» COMPITO 1: Trascrivi senza modifiche il tratto del brano su Romano Prodi che comincia con le parole "V'era poi un" e si ferma dopo "Dini, Fisichella, Bordon...".
» COMPITO 2: Nei record, cambia "column header" in "table header" e riporta soltanto le righe che partono da quella con "Task: Select the" e arrivano fino alla fine dei record, lasciando tutto il resto com'è.

» BRANO:
══════════

La recente partecipazione ad una trasmissione televisiva ed il rinnovo dell'iscrizione al Partito democratico hanno consentito al due volte presidente del Consiglio di tornare al centro delle cronache politiche per alcune ore

Scilla (Italia), 16 marzo 2009

Rinnovando la tessera del Partito democratico e partecipando ad una trasmissione televisiva, Romano Prodi è tornato - per alcune ore - al centro delle cronache politiche.
Ha confermato di considerare chiuso per sempre il suo rapporto con la politica attiva. E s'è, come suol dirsi, anche tolto qualche sassolino dalla scarpa. Confermandosi, però, eccessivamente generoso nei propri confronti ed abituato ad attribuire agli altri le colpe dei propri fallimenti.
Come quando ha ritenuto di vedere un nesso di causalità quasi immediato fra la dichiarazione di Veltroni, all'epoca eletto da pochi mesi segretario nazionale del Partito democratico, che il nuovo partito si sarebbe presentato "da solo" alle successive elezioni generali e la fine traumatica del governo Prodi II che ha trascinato con se la XV legislatura.
E' probabile che la dichiarazione veltroniana abbia accelerato alcune dinamiche centrifughe all'epoca già in moto nella coalizione di governo di centrosinistra. Ma non si può negare che era una delle risposte più ovvie al senso di sconcerto dell'opinione pubblica derivante dallo spettacolo di un'alleanza parlamentare - paradossalmente chiamata L'Unione - che dava una prova continua di litigiosità ed era segnata, in particolare, da un estremismo fine a se stesso (quello di Prc, Pdci, Verdi, Sd ed altre "schegge impazzite" come Rossi e Turigliatto), incosciente del fatto di trovarsi al governo. Ed incapace perfino di valorizzare in chiave propagandistico-elettorale risultati senza dubbio notevoli dal punto di vista politico (anche se, a parere di chi scrive, dannosi agl'interessi generali) come l'abbattimento del cosiddetto "scalone" Maroni per l'elevazione generalizzata dell'età pensionabile a sessant'anni d'età, prevista a decorrere dal I gennaio 2008. C'era sempre un capo dell'estrema sinistra, in questa e in altre occasioni, pronto a dire "non basta!" e ad incitare la piazza a mobilitarsi contro il governo che lui stesso sosteneva!
V'era poi un altro tipo d'opposizione interna, esclusivamente poltronistica, popolata da tutta una serie di figure che, non riuscendo a celare il loro scontento per essere stati esclusi dalla compagine governativa e dagli uffici di presidenza delle Camere e delle commissioni, si dava alla creazione di gruppi e gruppuscoli pressoché esclusivamente nominali, sfruttando l'enorme potere negoziale che la composizione del Senato, con una maggioranza da "sudare" ad ogni voto, dava a ciascun senatore. Penso a Dini, Fisichella, Bordon...

══════════

» DATI IN INGRESSO:
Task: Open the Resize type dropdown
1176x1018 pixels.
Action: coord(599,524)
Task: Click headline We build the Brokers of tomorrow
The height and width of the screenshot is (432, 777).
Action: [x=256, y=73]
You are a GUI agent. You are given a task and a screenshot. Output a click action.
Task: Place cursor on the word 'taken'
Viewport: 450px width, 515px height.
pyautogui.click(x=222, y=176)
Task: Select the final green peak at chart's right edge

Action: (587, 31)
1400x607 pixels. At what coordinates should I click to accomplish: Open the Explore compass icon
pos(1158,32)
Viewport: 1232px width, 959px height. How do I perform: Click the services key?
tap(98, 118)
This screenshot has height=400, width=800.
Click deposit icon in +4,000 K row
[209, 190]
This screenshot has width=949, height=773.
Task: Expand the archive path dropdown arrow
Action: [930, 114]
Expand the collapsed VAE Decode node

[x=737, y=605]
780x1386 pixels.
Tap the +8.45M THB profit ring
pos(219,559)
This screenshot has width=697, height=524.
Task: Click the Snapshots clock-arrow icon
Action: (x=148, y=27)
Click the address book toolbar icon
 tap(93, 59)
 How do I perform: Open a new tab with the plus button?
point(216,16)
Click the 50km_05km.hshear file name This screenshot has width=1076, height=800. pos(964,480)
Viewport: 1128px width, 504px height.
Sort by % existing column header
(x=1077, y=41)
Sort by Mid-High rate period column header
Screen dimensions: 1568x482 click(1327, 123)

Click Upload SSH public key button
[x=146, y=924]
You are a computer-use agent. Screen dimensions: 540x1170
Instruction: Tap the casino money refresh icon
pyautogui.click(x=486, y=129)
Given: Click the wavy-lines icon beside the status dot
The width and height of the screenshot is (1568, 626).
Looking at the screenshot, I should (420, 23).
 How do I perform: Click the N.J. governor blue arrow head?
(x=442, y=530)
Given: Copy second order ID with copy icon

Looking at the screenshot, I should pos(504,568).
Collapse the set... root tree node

══════════

» SOLUZIONE 1:
V'era poi un altro tipo d'opposizione interna, esclusivamente poltronistica, popolata da tutta una serie di figure che, non riuscendo a celare il loro scontento per essere stati esclusi dalla compagine governativa e dagli uffici di presidenza delle Camere e delle commissioni, si dava alla creazione di gruppi e gruppuscoli pressoché esclusivamente nominali, sfruttando l'enorme potere negoziale che la composizione del Senato, con una maggioranza da "sudare" ad ogni voto, dava a ciascun senatore. Penso a Dini, Fisichella, Bordon...

» SOLUZIONE 2:
Task: Select the final green peak at chart's right edge

Action: (587, 31)
1400x607 pixels. At what coordinates should I click to accomplish: Open the Explore compass icon
pos(1158,32)
Viewport: 1232px width, 959px height. How do I perform: Click the services key?
tap(98, 118)
This screenshot has height=400, width=800.
Click deposit icon in +4,000 K row
[209, 190]
This screenshot has width=949, height=773.
Task: Expand the archive path dropdown arrow
Action: [930, 114]
Expand the collapsed VAE Decode node

[x=737, y=605]
780x1386 pixels.
Tap the +8.45M THB profit ring
pos(219,559)
This screenshot has width=697, height=524.
Task: Click the Snapshots clock-arrow icon
Action: (x=148, y=27)
Click the address book toolbar icon
 tap(93, 59)
 How do I perform: Open a new tab with the plus button?
point(216,16)
Click the 50km_05km.hshear file name This screenshot has width=1076, height=800. pos(964,480)
Viewport: 1128px width, 504px height.
Sort by % existing table header
(x=1077, y=41)
Sort by Mid-High rate period table header
Screen dimensions: 1568x482 click(1327, 123)

Click Upload SSH public key button
[x=146, y=924]
You are a computer-use agent. Screen dimensions: 540x1170
Instruction: Tap the casino money refresh icon
pyautogui.click(x=486, y=129)
Given: Click the wavy-lines icon beside the status dot
The width and height of the screenshot is (1568, 626).
Looking at the screenshot, I should (420, 23).
 How do I perform: Click the N.J. governor blue arrow head?
(x=442, y=530)
Given: Copy second order ID with copy icon

Looking at the screenshot, I should pos(504,568).
Collapse the set... root tree node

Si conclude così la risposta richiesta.